Saturday, July 24, 2010

July 24, 1802 – Unnamed French Child Still-Born

Like many thousands of other children all through France in the troubling times before modern medicine, a child that was thought to have been called Dumas Davy de la Pailleterie did not survive his delivery. The parents of the mulatto child believed they would have called him Alexandre Dumas, Pere (Junior), after his father, the great French African soldier. Thomas-Alexandre Dumas was born a nobleman's son by a slave woman but found his freedom in France where slavery was abolished within the cities.

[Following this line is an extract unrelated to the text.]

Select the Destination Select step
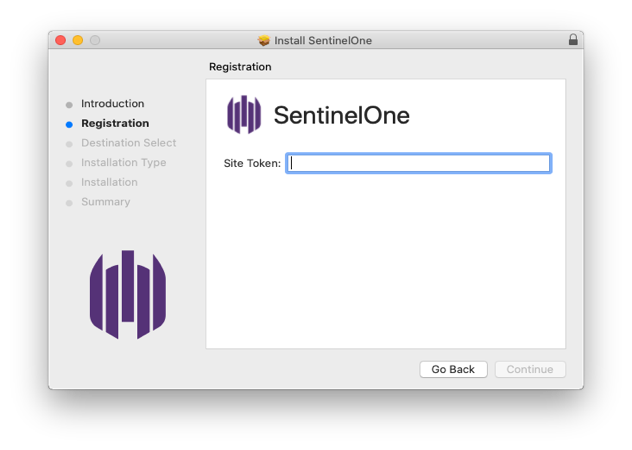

He commanded 53,000 men in the Army of the Alps during the Revolutionary Wars and served under Napoleon Bonaparte, with whom he argued vehemently. The loss of his son bore heavily on Thomas-Alexandre, who himself died of stomach cancer while lobbying Napoleon's government for his pension.

 
 
Of course, as life goes on with so many deaths, life continued without little Alexandre. France would go on in the 19th century with its course of political advantage, science, and, of course, its noble history of literature. The French Novel, with such authors as Victor Hugo and Gustave Flaubert, stands as literature of the highest caliber, discussing republicanism, social commentary, and ultimately philosophical rejection of romanticism. Never would their pages be sullied by mindless adventure drivel, such as in the American and British prose, or expansive and fanciful looks toward a future that would never be.




In reality, Dumas did survive and grew up to be one of the greatest novelists in French history. He would legitimize the adventure romance with such stories as The Three Musketeers and The Count of Monte Cristo. Dumas would also work as a patron of the arts, educating, funding, and encouraging writers such as his illegitimate son Alexandre Dumas, fils, and the failed playwright and lawyer drop-out, Jules Verne.

While Dumas could not have known, Verne would revolutionize science romance and stand as the Father of Science Fiction. Poe's earlier science romance stories were sporadic, and both H.G. Wells and Hugo Gernsback would both take great influence from the Frenchman's scientifically based stories. If not for Dumas' patronage, Verne very well could have returned to be a mediocre lawyer, and the world would miss out on the genre of science fiction, perhaps stunting the development of technology in our modern age.